The economies of scale will help contain administrative expenses. Ms. Wang said the larger scale also will mean more efficient implementation of care coordination, and would afford an opportunity to improve care and member satisfaction.
The two plans have been discussing a deal for several months. “They wanted to sell, and we wanted to buy,” she said. She had no information on whether NHP shopped itself around to potential buyers.
Healthfirst has 700,000 members, and is the sixth-largest insurer in the city, according to Crain’s annual list of the largest health plans. Neighborhood Health is a 218,000-member Medicaid plan and ranked 12th, according to Crain’s.

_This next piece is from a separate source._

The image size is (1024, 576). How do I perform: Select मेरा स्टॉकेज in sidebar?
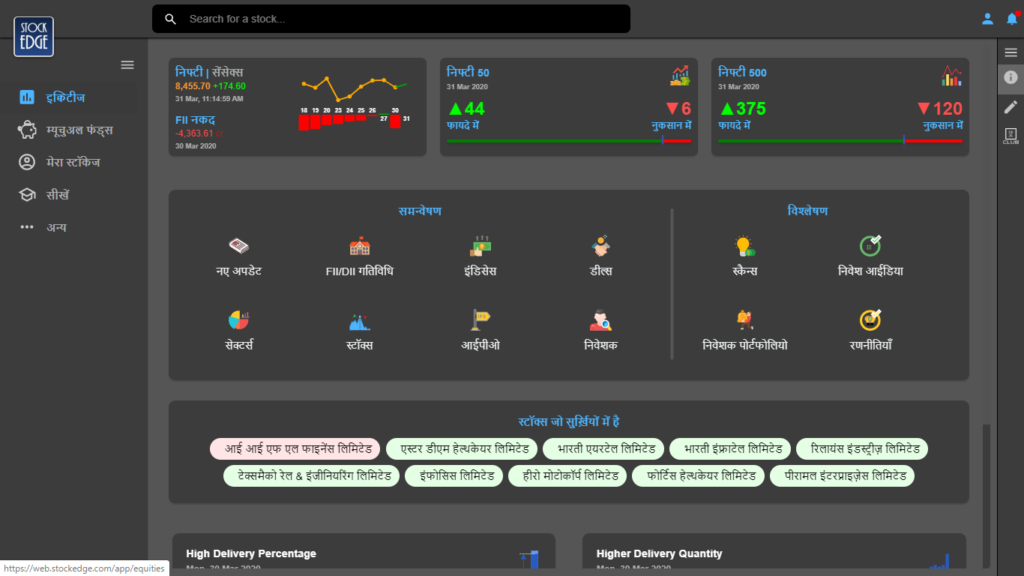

Ms. Wang said it was too soon to determine if there would be any layoffs from the consolidation, which is months away. Steven Bory, NHP’s president and chief executive officer, and Ms. Wang have not discussed whether he will be staying on. “I have known him for 20 years and have tremendous respect for Steve,” she said.
Healthfirst and NHP were both launched in the 1990s as provider-owned health plans. Healthfirst was an offshoot of GNYHA, while NHP was an offshoot of MediSys.
Healthfirst was advised by Mintz Levin and Morgan Joseph TriArtisan. NHP was advised by Foley Lardner and Houlihan Lokey.